Of such traditions great games can be born. I say can be born because Chickens Can't Fly hasn't quite got it right for me. There are a few niggles that dull the potential, but I'm glad to say these aren't in the control system. You have two basic moves - the first is tilting the phone from side to side to have the chicken guide itself to one side of the tube or the other. The other control is when you tap and hold on the screen - the little chicken wings will flap, and while you will never climb back up the screen (remember, chickens can't fly) you will seriously slow your descent down.
That's important because it can give you time to traverse the screen, to stop and think about where to go next, or to wait as a moving platform of cacti gets out the way so you can carry on falling.

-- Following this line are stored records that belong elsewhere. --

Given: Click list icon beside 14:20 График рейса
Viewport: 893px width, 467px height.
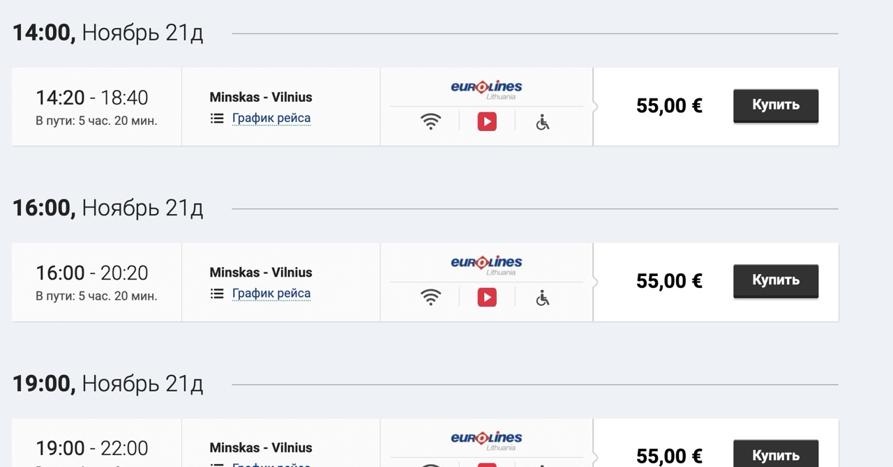Looking at the screenshot, I should tap(218, 118).
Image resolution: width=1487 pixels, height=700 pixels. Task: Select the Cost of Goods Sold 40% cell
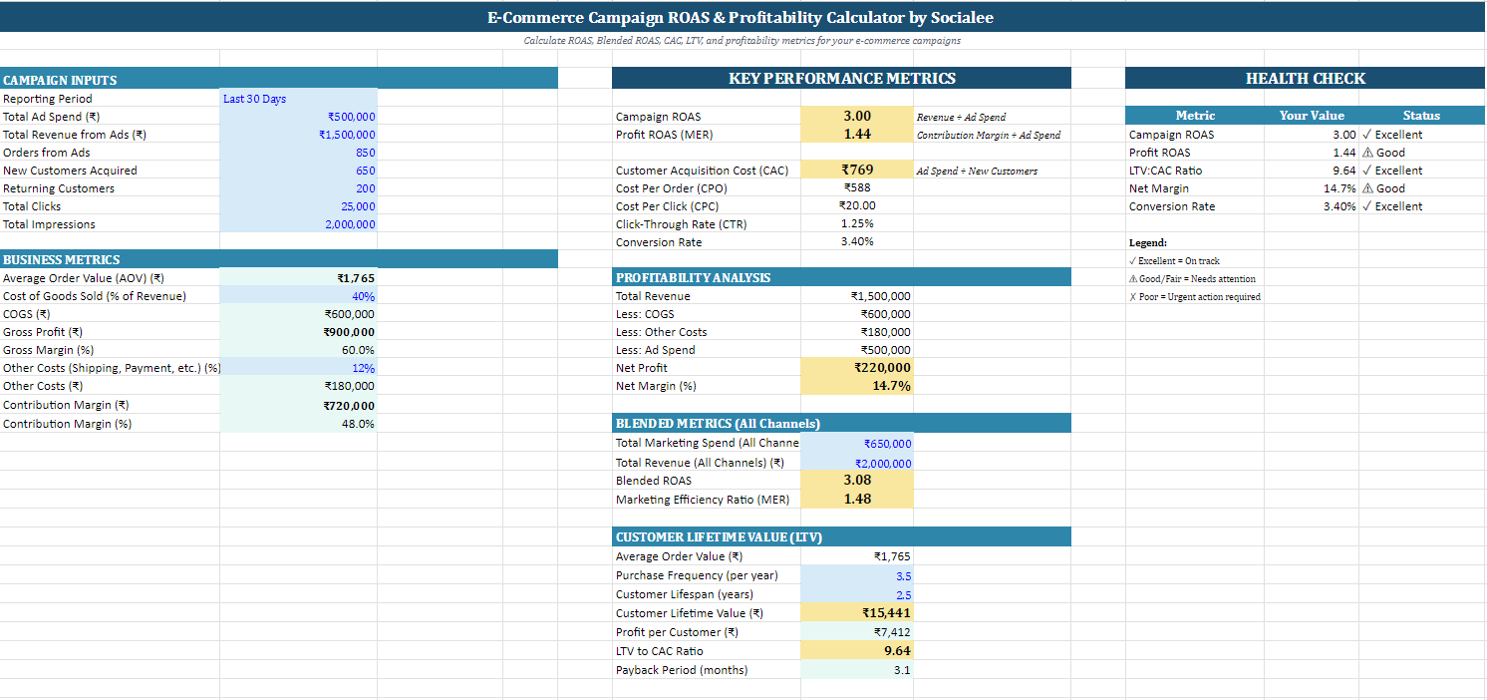(298, 296)
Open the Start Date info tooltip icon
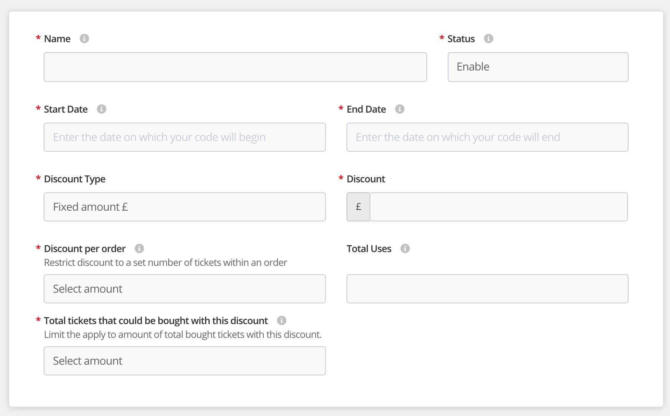 click(102, 109)
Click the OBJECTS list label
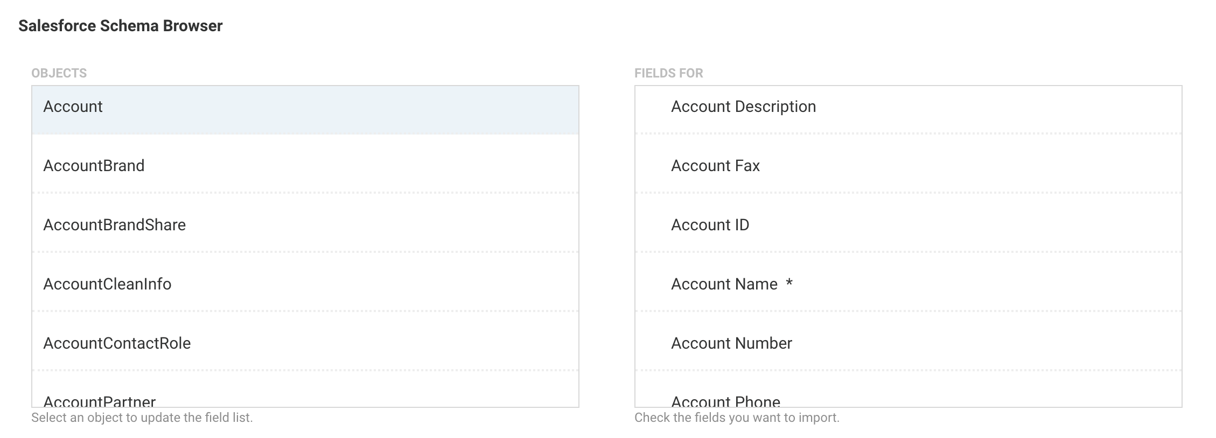Image resolution: width=1216 pixels, height=438 pixels. point(59,73)
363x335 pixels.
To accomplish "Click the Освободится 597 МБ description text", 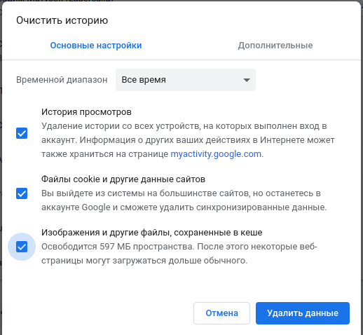I will [x=179, y=254].
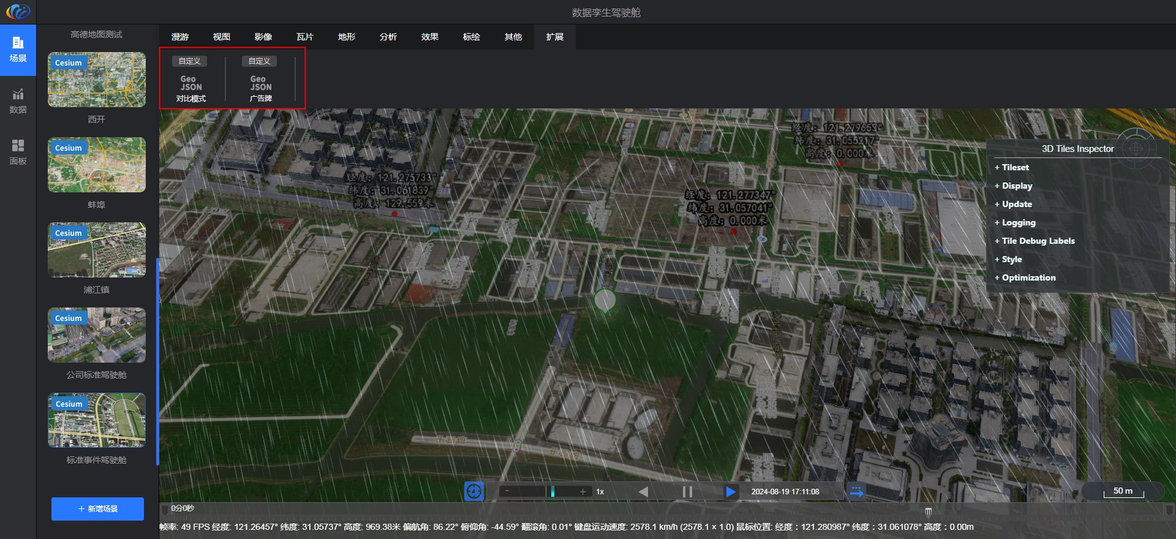1176x539 pixels.
Task: Click the blue clock reset icon
Action: pos(473,491)
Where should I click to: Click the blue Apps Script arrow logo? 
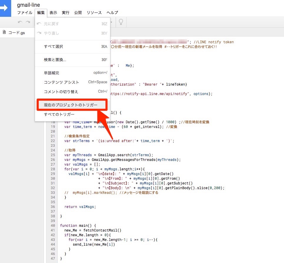(x=5, y=8)
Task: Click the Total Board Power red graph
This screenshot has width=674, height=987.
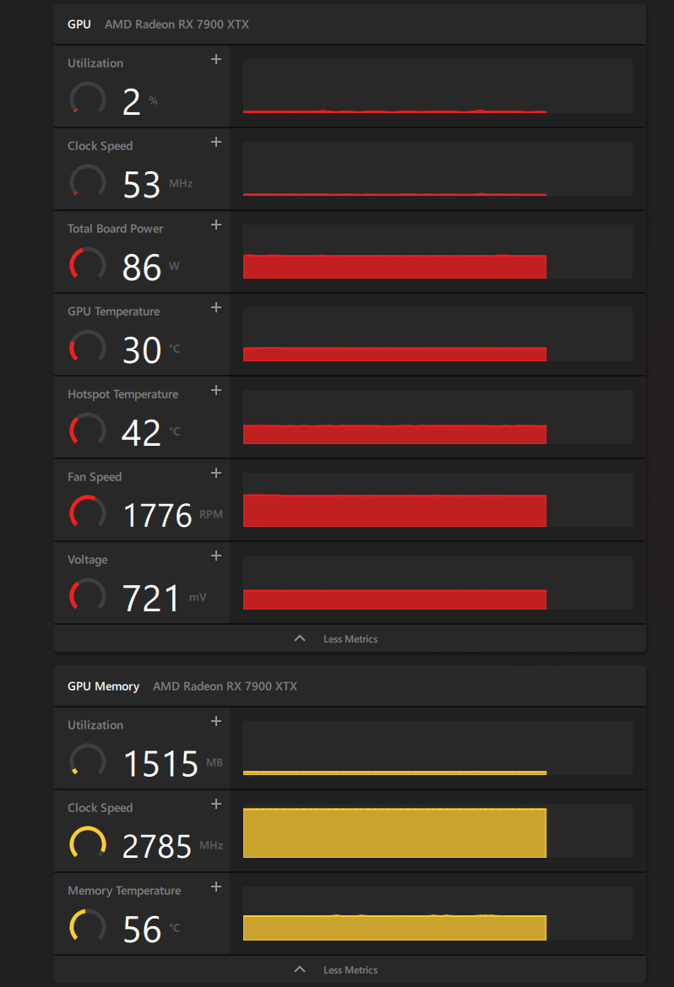Action: point(394,266)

Congratulations to the developers for having a "sensitivity" slider - that was something I went looking for quite quickly, and it was nice to find it. I also appreciated the red dot on the screen that gave a graphical representation of where I was tilting the phone - perhaps this was legacy code from testing, but it's in the release version, and it's a nice touch.
As you fall, there are various corn chips dotted around the level, and these are your secondary goal - the more of these you can collect, the better your score and reward at the end of the level. Fall through and pick up enough of them and you can get a bronze, silver or gold trophy for your collection.
You have power-ups as well, with green representing good ones (such as temporary invulnerability) and red bad ones (such as the silly sausage that affects your controls). Some power-ups are acted on instantly, while others (like the corn magnet, to pull the chips towards you automatically) are called delayed power-ups, and once you capture them you can use these at any point with a tap on their icons on the sidebar.
All the elements are here for a good game, and many people love the humour on show here, but for me it doesn't hold together to make for an exciting and fun challenge. For example, here's something I spotted the second time while playing the game. You have more than one life in the game, and when you die, you are taken back to the top of the tube to fall once again from the top. But all the corn that you collected on the way down the first time? Well they're back in the level for you to collect once more and they still feature in your score. So that gold trophy for collecting all the corn on a level? Easy, just die as you reach then end, do it all again, and it's a walk in the park. Sneaky, underhand, but hey, the game is keeping score and people play to win, not to follow the spirit of the rules.
I'm also not that sure about the colour palette used. It's very drab, like various shades of yellow emulsion spilled over your screen. It might be the right subset of something arty, but it doesn't make the game look in any way exciting or attractive. With so many games and applications to choose from both in the Marketplace and on my device, anything that makes me think "err, I'd rather not" is going to seriously impact on how much I'm going to play a game.
As I've gone to open Chickens Can't Fly this week, I've found myself approaching it with growing trepidation, asking myself if I really want to play it. Given I'm a reviewer, the answer has to be yes, but I know that once this article is posted, I'm not going back to it. Unlike, say, Orbital, which I'm still enjoying. Does this tally up with the reviews I can see online? Nope, but that's never stopped me doing a review before.
There is a trial version available so you can make the call yourself and tell me how wrong I am in the comments, but for me Chicken's Can't Fly is a miss.